Los amigos de mi padre me admiran y me respetan y en dos y trescientos metros levanto las avionetas.

De diferentes calibres, manejo las metralletas...

Pinche Güero cabrón, pensó de nuevo, y casi lo dijo en voz alta para controlar el sollozo que le subía a la boca. Después miró a derecha e izquierda. Seguía al acecho de un rostro, de una presencia que significara amenaza. Sin duda mandarían a alguien que la conociera, pensaba. Que pudiera identificarla. Por eso su esperanza era reconocerlo antes a él. O a ellos. Porque solían ir de dos en dos para apoyarse uno al otro. Y también para vigilarse, en un negocio donde nadie confiaba ni en su mera sombra. Reconocerlo con tiempo suficiente, advirtiendo el peligro en su mirada. O en su sonrisa. Alguien te sonreirá, recordó. Y un momento después estarás muerta. Con suerte, añadió para sus adentros. Con mucha suerte estaré muerta. En Sinaloa, se dijo imaginando el desierto y el soplete mencionados por el Güero, tener o no tener suerte era sólo cuestión de rapidez, de sumas y restas. Cuanto más tardas en morir, menos suerte tienes.

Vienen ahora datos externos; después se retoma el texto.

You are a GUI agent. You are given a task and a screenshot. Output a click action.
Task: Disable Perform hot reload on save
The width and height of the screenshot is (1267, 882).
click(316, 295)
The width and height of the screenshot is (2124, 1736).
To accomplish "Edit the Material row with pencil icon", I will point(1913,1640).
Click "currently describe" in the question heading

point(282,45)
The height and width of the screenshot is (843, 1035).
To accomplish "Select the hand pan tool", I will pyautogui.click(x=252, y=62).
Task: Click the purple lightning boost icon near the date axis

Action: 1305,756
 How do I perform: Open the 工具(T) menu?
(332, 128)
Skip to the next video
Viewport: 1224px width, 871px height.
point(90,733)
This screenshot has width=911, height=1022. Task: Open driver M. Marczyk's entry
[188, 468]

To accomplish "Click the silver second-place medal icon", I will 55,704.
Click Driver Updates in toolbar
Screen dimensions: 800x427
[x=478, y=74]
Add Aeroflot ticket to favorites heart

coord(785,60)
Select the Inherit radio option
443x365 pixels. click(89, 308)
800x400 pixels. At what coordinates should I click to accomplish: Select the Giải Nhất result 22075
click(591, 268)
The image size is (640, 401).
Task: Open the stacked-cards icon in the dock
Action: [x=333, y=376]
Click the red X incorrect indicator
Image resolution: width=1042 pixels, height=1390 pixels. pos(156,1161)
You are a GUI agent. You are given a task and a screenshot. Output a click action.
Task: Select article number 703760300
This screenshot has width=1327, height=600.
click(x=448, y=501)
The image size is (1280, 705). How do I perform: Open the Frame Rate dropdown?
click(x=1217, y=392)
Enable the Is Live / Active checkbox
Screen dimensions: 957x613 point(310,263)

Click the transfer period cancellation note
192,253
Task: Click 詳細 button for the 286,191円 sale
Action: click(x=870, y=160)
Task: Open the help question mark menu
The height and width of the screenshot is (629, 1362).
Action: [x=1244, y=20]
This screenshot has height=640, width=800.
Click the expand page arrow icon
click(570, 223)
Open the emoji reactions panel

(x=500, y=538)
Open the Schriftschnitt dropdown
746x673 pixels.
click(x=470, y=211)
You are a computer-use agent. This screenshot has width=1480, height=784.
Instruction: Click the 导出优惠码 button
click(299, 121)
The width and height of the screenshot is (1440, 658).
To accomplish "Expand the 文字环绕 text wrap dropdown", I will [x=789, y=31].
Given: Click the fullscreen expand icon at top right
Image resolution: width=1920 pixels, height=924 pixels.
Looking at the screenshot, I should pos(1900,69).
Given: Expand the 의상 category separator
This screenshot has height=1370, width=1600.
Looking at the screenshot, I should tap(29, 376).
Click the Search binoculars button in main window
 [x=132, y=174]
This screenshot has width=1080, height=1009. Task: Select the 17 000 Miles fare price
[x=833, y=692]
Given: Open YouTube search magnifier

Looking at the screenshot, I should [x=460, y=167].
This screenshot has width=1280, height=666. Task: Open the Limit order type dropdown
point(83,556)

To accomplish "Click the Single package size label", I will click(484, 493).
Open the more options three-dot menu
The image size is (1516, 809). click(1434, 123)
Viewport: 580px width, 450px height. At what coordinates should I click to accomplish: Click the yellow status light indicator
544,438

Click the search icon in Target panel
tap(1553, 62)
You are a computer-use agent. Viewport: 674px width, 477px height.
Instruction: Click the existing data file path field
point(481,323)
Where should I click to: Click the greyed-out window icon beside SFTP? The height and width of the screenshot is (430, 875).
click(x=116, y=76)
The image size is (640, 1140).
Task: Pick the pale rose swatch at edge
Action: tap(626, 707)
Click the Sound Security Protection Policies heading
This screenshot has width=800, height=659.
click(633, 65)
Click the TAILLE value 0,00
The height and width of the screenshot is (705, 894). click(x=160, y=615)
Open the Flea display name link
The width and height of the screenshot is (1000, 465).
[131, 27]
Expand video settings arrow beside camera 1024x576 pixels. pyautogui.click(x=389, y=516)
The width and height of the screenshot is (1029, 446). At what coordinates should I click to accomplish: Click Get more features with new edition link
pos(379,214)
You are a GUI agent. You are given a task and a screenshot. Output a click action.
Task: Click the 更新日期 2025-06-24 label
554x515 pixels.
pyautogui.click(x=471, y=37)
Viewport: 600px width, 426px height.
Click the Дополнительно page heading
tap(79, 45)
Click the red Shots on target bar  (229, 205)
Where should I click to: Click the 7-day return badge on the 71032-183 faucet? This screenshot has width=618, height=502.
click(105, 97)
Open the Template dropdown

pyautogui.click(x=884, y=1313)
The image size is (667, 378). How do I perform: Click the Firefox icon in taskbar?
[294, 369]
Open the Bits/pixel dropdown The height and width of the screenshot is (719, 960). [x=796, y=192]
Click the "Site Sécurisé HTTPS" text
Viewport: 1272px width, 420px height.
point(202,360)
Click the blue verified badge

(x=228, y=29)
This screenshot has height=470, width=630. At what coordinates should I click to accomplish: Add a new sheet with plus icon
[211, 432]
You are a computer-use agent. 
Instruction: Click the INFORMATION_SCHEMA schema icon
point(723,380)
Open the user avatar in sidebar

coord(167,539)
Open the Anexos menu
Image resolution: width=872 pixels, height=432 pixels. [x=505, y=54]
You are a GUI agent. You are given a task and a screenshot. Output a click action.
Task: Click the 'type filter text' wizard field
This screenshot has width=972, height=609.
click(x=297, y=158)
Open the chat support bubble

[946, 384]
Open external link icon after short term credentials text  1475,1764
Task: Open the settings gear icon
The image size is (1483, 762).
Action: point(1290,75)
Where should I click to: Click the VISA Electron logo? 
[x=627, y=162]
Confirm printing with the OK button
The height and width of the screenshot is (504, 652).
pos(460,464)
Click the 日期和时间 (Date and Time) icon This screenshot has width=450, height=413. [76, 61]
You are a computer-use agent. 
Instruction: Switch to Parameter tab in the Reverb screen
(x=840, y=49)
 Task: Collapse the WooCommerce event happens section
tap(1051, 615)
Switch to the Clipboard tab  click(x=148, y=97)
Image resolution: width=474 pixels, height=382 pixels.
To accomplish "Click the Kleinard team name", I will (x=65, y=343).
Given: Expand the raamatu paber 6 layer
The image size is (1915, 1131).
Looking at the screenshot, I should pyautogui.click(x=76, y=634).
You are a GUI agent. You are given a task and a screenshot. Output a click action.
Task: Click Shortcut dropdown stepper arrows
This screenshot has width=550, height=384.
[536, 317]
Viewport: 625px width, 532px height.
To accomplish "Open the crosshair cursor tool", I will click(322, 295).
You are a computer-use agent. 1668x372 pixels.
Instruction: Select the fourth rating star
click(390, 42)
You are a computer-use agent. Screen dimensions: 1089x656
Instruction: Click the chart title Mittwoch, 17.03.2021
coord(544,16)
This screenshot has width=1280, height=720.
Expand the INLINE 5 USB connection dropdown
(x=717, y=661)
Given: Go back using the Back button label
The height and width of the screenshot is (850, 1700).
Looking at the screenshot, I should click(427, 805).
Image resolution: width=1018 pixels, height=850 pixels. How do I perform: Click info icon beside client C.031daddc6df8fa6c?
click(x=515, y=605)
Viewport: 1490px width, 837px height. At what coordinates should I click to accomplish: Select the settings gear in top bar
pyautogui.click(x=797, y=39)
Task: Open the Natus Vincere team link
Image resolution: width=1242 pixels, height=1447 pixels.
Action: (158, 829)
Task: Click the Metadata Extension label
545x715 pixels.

En Juárez el sentido del tráfico le venía por la espalda. Cayó en ello al dejar atrás el panteón San Juan, así que torció a la izquierda, buscando la calle General Escobedo. El Güero le había explicado que, si alguna vez la seguían, procurase tomar calles donde el tránsito viniera de frente, para ver acercarse con tiempo los coches. Anduvo calle adelante, volviéndose de vez en cuando para mirar atrás. De ese modo llegó al centro de la ciudad, pasó junto al edificio blanco del palacio municipal y se metió entre la multitud que llenaba las paradas de autobuses y las inmediaciones del mercado Garmendia. Sólo allí se sintió algo más segura. El cielo estaba en plena atardecida, naranja intenso sobre los edificios, a poniente, y los escaparates empezaban a iluminar las aceras. Casi nunca te matan en lugares como éste, pensó. Ni te secuestran. Había dos tránsitos, dos policías con sus uniformes marrones parados en una esquina. El rostro de uno le fue vagamente familiar, así que volvió el suyo y cambió de dirección. Muchos agentes locales estaban a sueldo del narco, como los de la judicial del Estado y los federales y tantos otros, con su grapa de perico en la cartera y su copa gratis en las cantinas, que hacían trabajos de protección para los principales chacas de la mafia o ejercían el sano principio de vive, cobra tu mordida y deja vivir si no quieres dejar de vivir. Tres meses atrás, un jefe de policía recién llegado de afuera quiso cambiar las reglas del juego. Le habían pegado setenta tiros justos de cuerno de chivo –el nombre que allí se le daba al Aká 47– en la puerta de su casa y en su propio coche. Ratatatatá. En las tiendas ya se vendían cedés con canciones sobre el tema. Setenta plomos de a siete, era el título de la más famosa. Mataron al jefe Ordóñez –precisaba la letra– a las seis de la mañana. Que fueron muchos balazos pa' una hora tan temprana. Puro Sinaloa. Cantantes populares como el As de la Sierra se fotografiaban en los afiches discográficos con una avioneta detrás y una escuadra calibre 45 en la mano, y a Chalino Sánchez, ídolo local de la canción, que fue gatillero de las mafias antes que compositor e intérprete, lo habían abrasado a tiros por una mujer o por vayan a saber qué. Si de algo no necesitaban los narcocorridos, era de la imaginación.